Read it here: https://www.wattpad.com/605029196-the-mechanical-crown-matters-of-trust

Things go from bad to worse, as if that’s even possible, though you do have to be paying some attention to realise.

This chapter, in large part, is about seeing glimpse of what Pienya could have been, given better role models. We catch a glimpse of what might have happened if she’d ever felt part of the wider King’s Eyes network. Of course, she did have good role models, but instead leaned heavily on Queen Anja, who it’s turned out is perhaps not the best of people.

This is the middle part of a mini-trilogy inside this arc, where events in Treydolain come to a head. I’m aware that the characters I’m dealing with on this side of the story are supporting or minor characters, so hopefully they’re still engaging and there isn’t frustration at being away from the core group.

THAT SAID, while this Treydolain-set sequence is important to the overall plot, it’s also a way to draw out the tensions and sense of despair after Fenris & co arrived on the other side of the mountains to find it a desolate wasteland. This part of the story is about dragging everyone down into the mire, and we haven’t yet got to the point where they can hit bottom and push back up to the surface.

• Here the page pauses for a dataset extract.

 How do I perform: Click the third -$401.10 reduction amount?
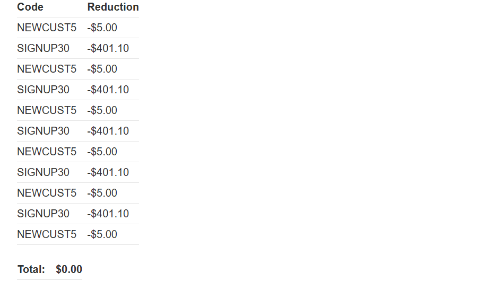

There’s a few real world political reference points in this chapter which I hopefully deal with more subtly than back in ‘Late warning signs’ (which marks a rare instance of me going back and tweaking dialogue in a post-publication edit). It’s a brief, almost throwaway reference in the chapter, but demonstrates the benefits of having named minor characters. Hearing what is happening to the top tier families is one thing, but having encountered some of the nobility in earlier chapters we have ae more direct reference point.

What makes this more interesting is that the Verase family was demonstrated to be morally fairly dubious and highly scheming, so they’re hardly innocent bystanders caught up in the political fallout. That helps to emphasise that TMC isn’t really a goodies-vs-baddies story – although it skews pretty close at times – and that it’s aiming to depict something messier.